**RECORDS TO USE**
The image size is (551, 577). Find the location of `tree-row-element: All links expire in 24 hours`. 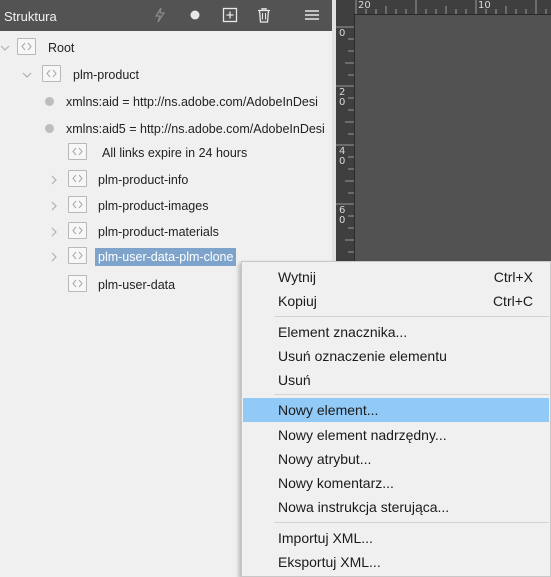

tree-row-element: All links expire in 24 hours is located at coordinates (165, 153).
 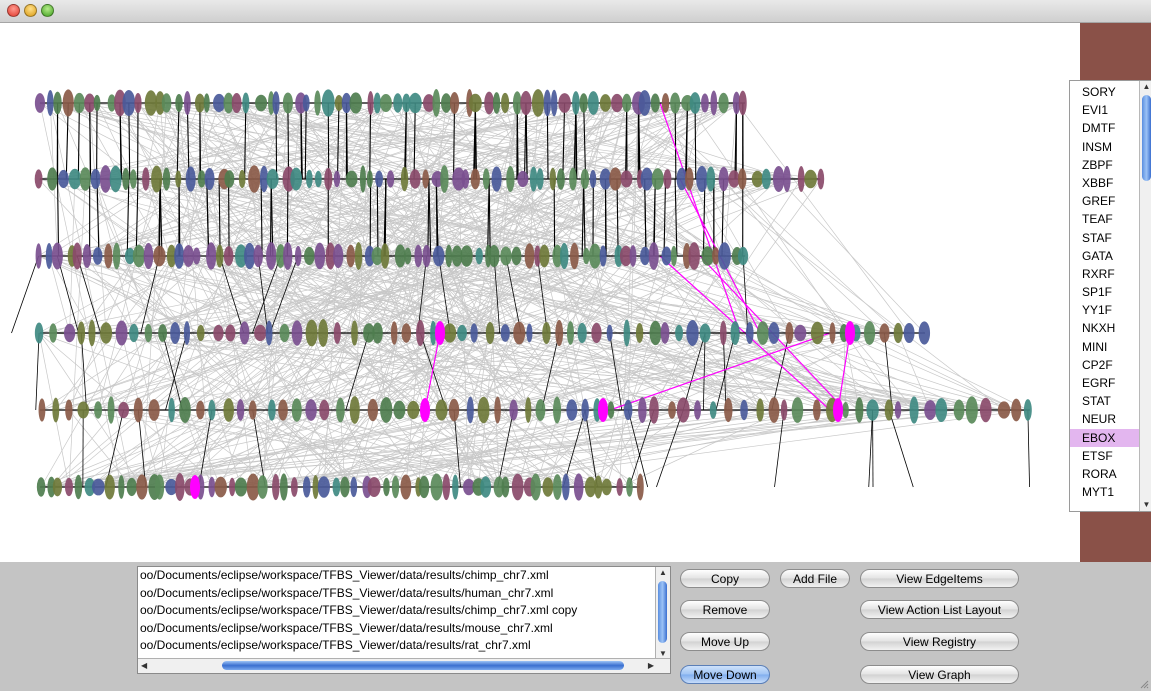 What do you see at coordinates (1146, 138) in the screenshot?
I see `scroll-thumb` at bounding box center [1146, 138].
--
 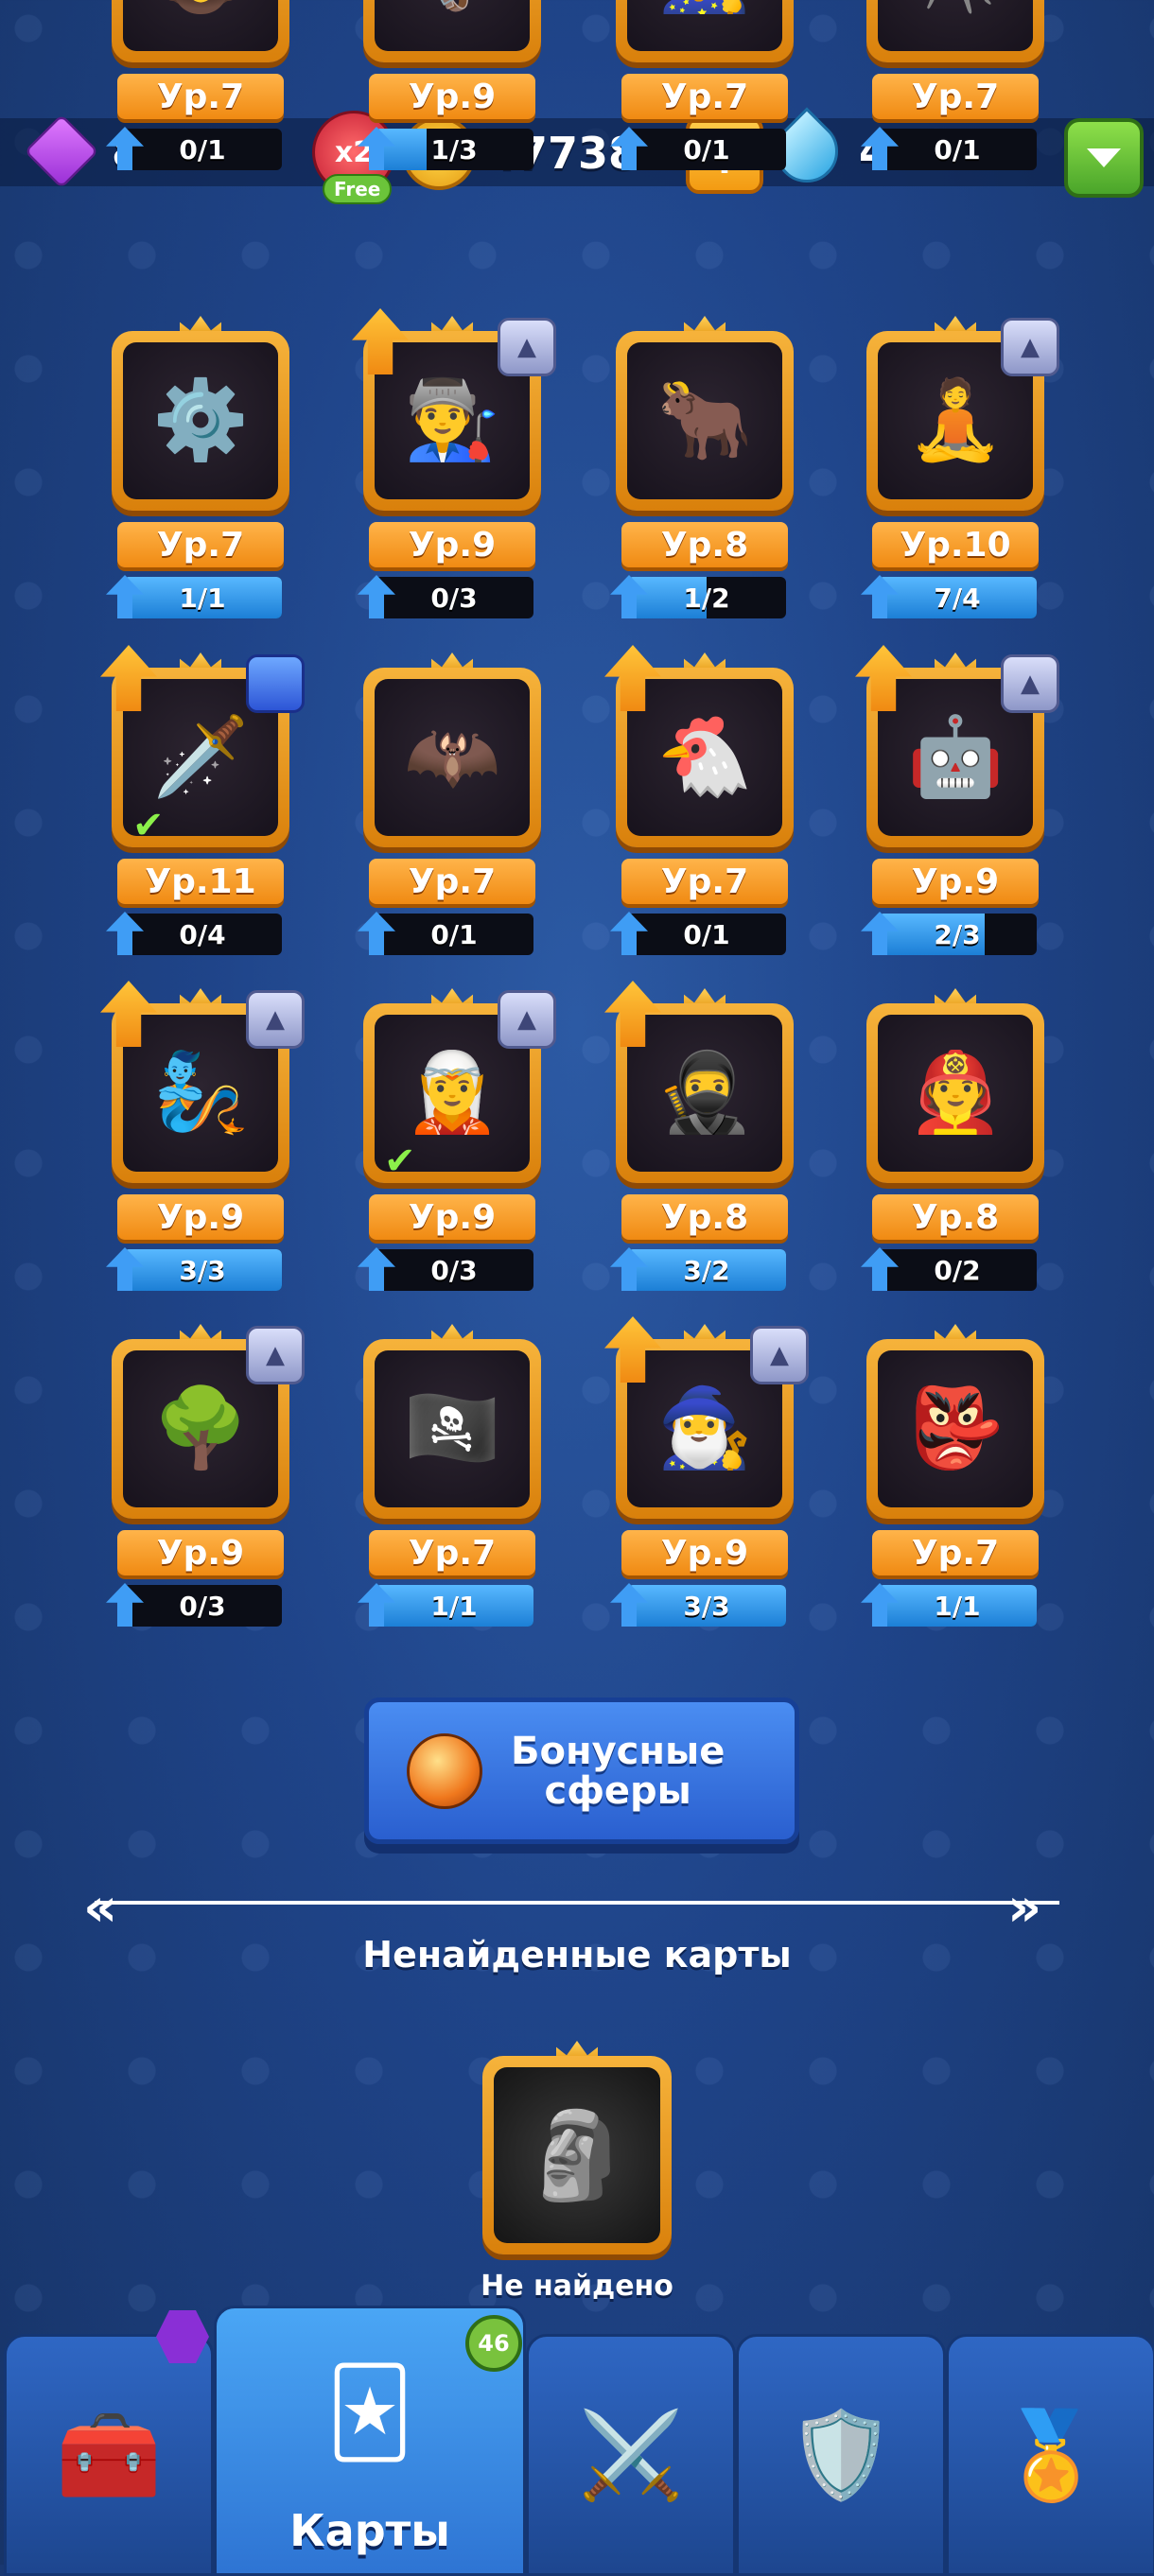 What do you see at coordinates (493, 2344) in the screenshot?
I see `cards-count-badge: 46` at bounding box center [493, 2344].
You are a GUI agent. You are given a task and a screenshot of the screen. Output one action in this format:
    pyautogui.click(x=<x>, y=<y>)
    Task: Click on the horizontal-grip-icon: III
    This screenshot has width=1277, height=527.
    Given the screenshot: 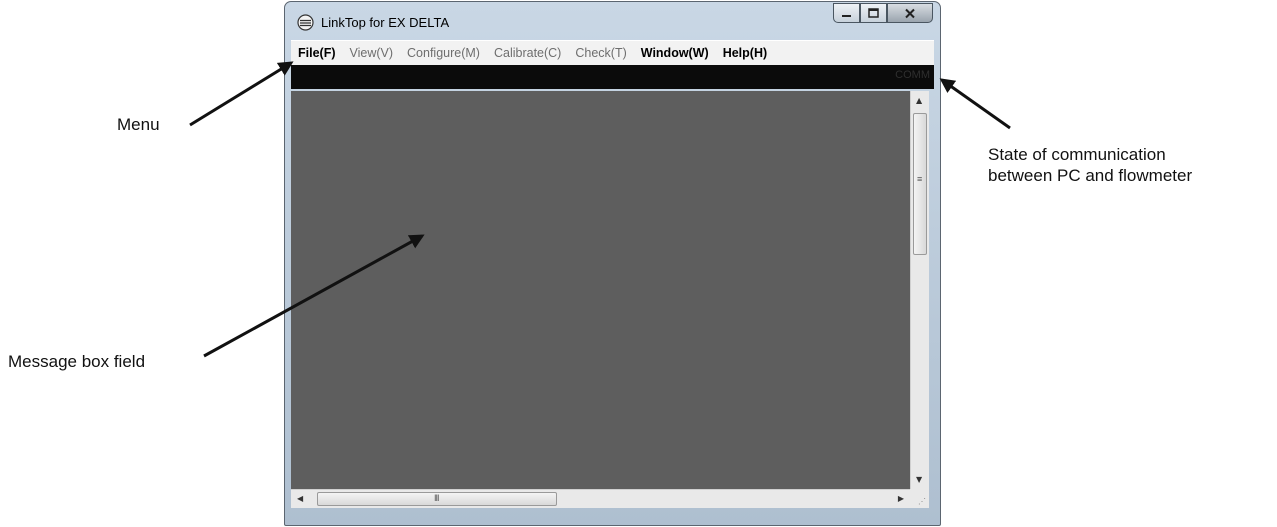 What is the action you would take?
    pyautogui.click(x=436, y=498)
...
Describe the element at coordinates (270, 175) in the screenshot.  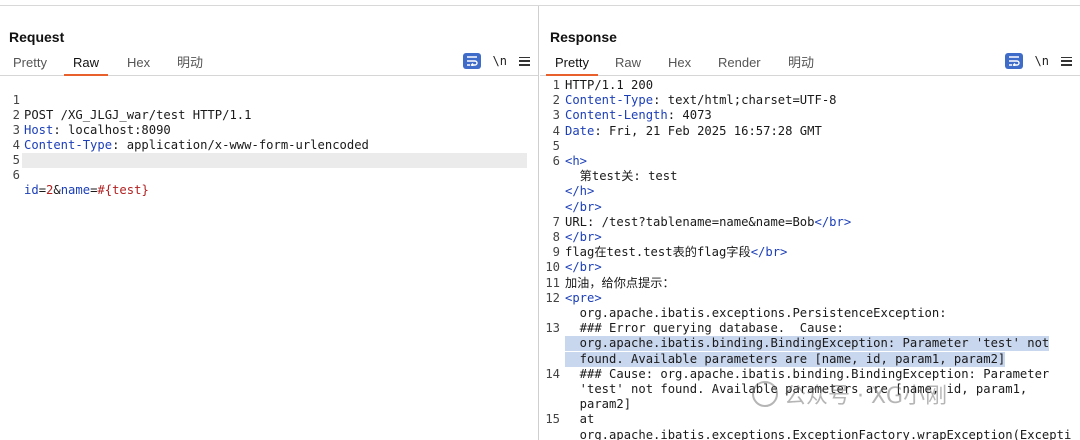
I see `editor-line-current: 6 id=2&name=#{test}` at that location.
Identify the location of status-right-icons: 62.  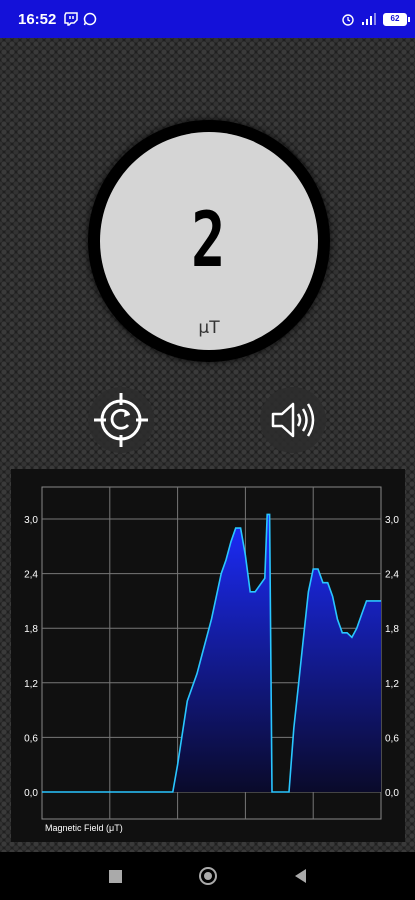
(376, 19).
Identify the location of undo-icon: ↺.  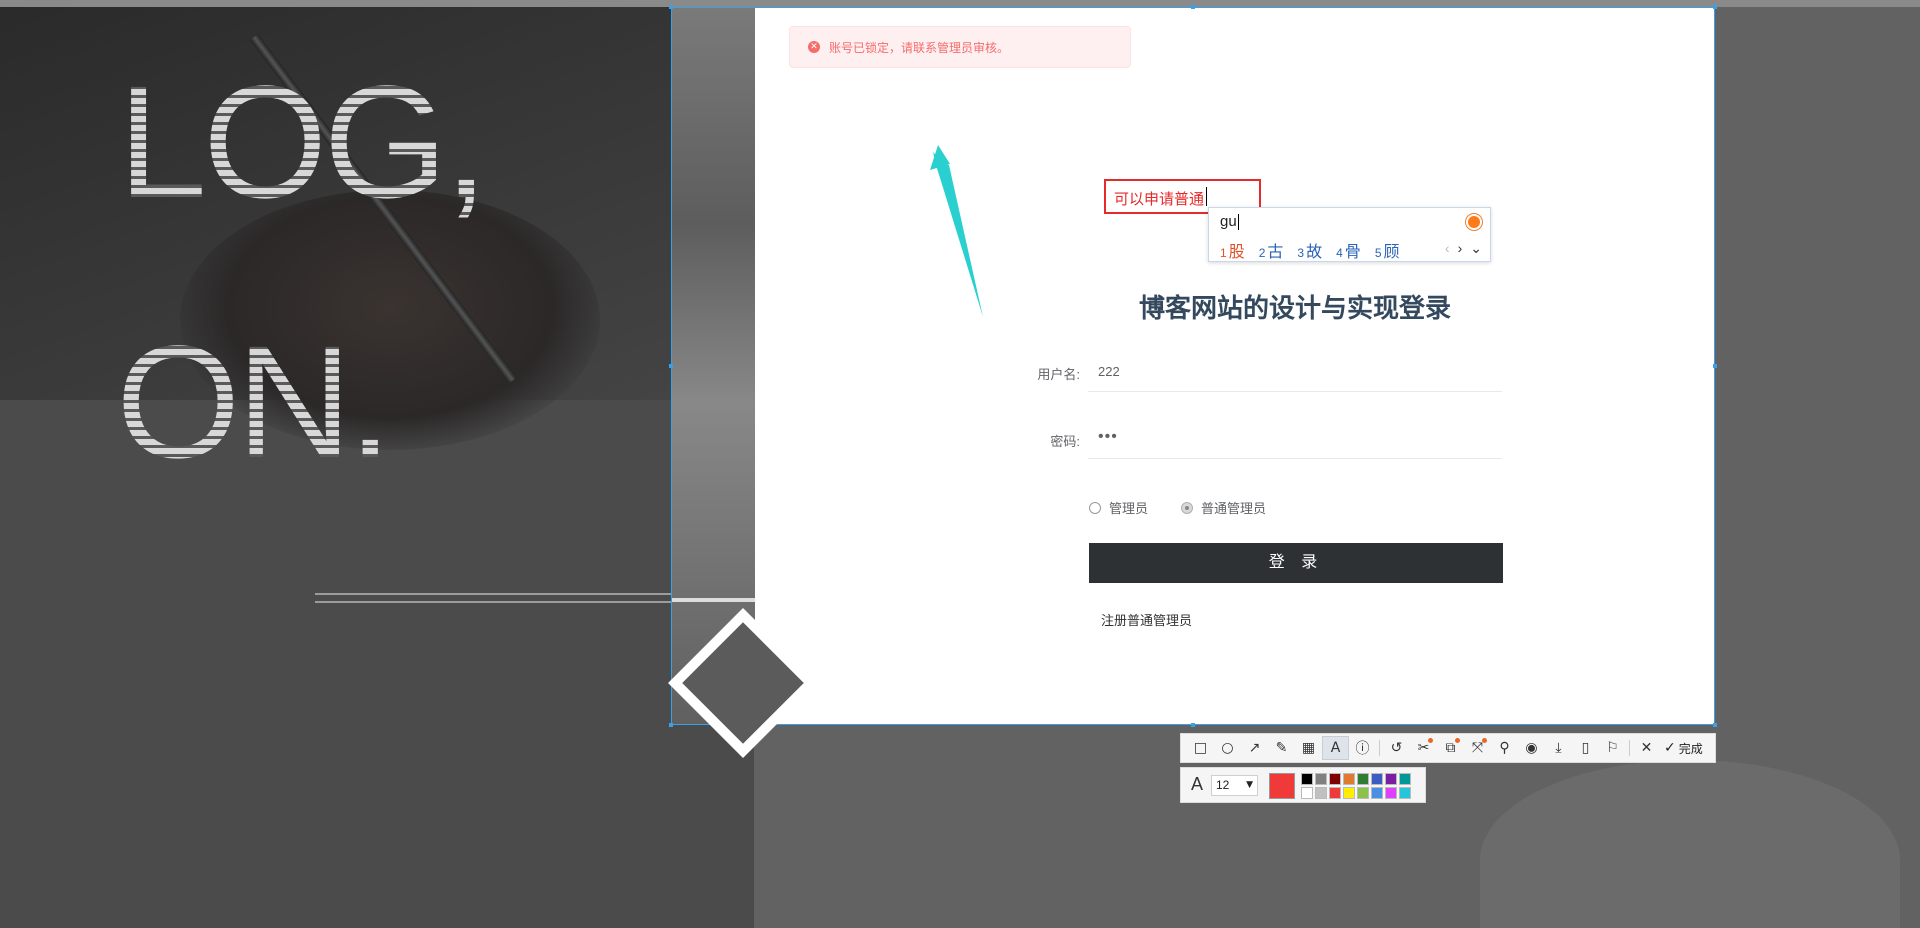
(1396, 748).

**YOUR TASK**
Copy the records from the line with "The image size" up to and including the line with "center [1146, 138].", leaving out the pictures.

**OUTPUT BELOW**
The image size is (551, 577). Find the location of `tree-row-element: All links expire in 24 hours`. 

tree-row-element: All links expire in 24 hours is located at coordinates (165, 153).
  What do you see at coordinates (1146, 138) in the screenshot?
I see `scroll-thumb` at bounding box center [1146, 138].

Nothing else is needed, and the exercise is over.